More than 1,100 different companies with between 2-99 employees participated in the Guardian study.
Uniquely, the Institute didn’t just ask bosses what they did — it asked them what they felt mattered most for starting a successful business. So the results reveal passion more than practice.
Overall, the study found six key traits that defined the personality of the successful owners.
Think you’ve got what it takes?
It might seem like a successful small business owner would be the type to micro-manage every detail. But the Guardian study found that the knowing how to collaborate was the single most important trait for someone running a business with less than 100 employees. The best bosses knew how to delegate tasks to others, forge strong relationships with team members and create opportunities that motivated everyone on staff.
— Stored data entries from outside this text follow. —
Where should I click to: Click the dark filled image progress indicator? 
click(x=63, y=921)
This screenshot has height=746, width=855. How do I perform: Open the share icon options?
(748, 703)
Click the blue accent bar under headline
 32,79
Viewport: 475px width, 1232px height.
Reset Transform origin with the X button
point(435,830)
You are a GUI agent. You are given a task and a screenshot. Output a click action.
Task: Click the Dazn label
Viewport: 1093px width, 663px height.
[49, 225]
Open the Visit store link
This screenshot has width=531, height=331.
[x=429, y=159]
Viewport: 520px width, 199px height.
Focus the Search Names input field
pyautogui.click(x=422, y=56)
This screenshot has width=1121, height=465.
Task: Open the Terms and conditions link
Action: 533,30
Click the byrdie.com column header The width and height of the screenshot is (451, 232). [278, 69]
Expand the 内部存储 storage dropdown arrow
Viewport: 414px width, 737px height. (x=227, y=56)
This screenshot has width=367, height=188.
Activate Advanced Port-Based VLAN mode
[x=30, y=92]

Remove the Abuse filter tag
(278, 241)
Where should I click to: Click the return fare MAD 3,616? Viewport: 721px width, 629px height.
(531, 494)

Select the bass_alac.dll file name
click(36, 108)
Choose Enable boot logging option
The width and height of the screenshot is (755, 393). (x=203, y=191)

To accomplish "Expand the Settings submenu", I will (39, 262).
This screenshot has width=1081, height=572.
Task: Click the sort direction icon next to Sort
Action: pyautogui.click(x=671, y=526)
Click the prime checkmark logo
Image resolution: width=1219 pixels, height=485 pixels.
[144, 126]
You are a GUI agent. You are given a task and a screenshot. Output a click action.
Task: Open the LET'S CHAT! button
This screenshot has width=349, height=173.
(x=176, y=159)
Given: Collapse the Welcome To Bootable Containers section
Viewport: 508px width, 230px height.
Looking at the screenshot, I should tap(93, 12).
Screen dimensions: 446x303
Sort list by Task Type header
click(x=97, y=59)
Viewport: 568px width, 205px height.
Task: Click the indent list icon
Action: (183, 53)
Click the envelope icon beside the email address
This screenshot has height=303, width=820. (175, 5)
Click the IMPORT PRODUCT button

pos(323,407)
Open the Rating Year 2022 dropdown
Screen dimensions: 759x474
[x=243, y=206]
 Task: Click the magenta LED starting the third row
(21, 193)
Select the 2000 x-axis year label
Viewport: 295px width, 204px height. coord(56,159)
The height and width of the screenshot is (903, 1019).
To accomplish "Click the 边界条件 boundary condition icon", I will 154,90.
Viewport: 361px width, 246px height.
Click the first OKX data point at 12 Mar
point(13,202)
The stand out managers in this study were constantly scouring the internet to find way they could improve their business, retain their employees and innovate their products. If you're the type who can't stop asking questions or wondering what the competition is up to, then you've got small business in your blood.
Keeping a keen on what's coming up is a crucial trait for a successful small business owner. Subjects in the study who planned out their cash flow and succession plans far in advance did better than their short sighted peers.
Great small business owners are the kind of people who prefer being in control of their own destiny over the security of a corporate position. These long rangers value the freedom to make their own choices over affluence and structure.
The better business owner put a higher value on keeping up with the latest in tech. They figured out how best to track their packages and kept company email in high gear. Most of all they were convinced that technology helped make their business more efficient.
Last but not least, the top performers in this study were highly motivated to set themselves apart from the competition. Adversity motivated them to work harder, and they were less likely than the average boss to worry about the state of the economy.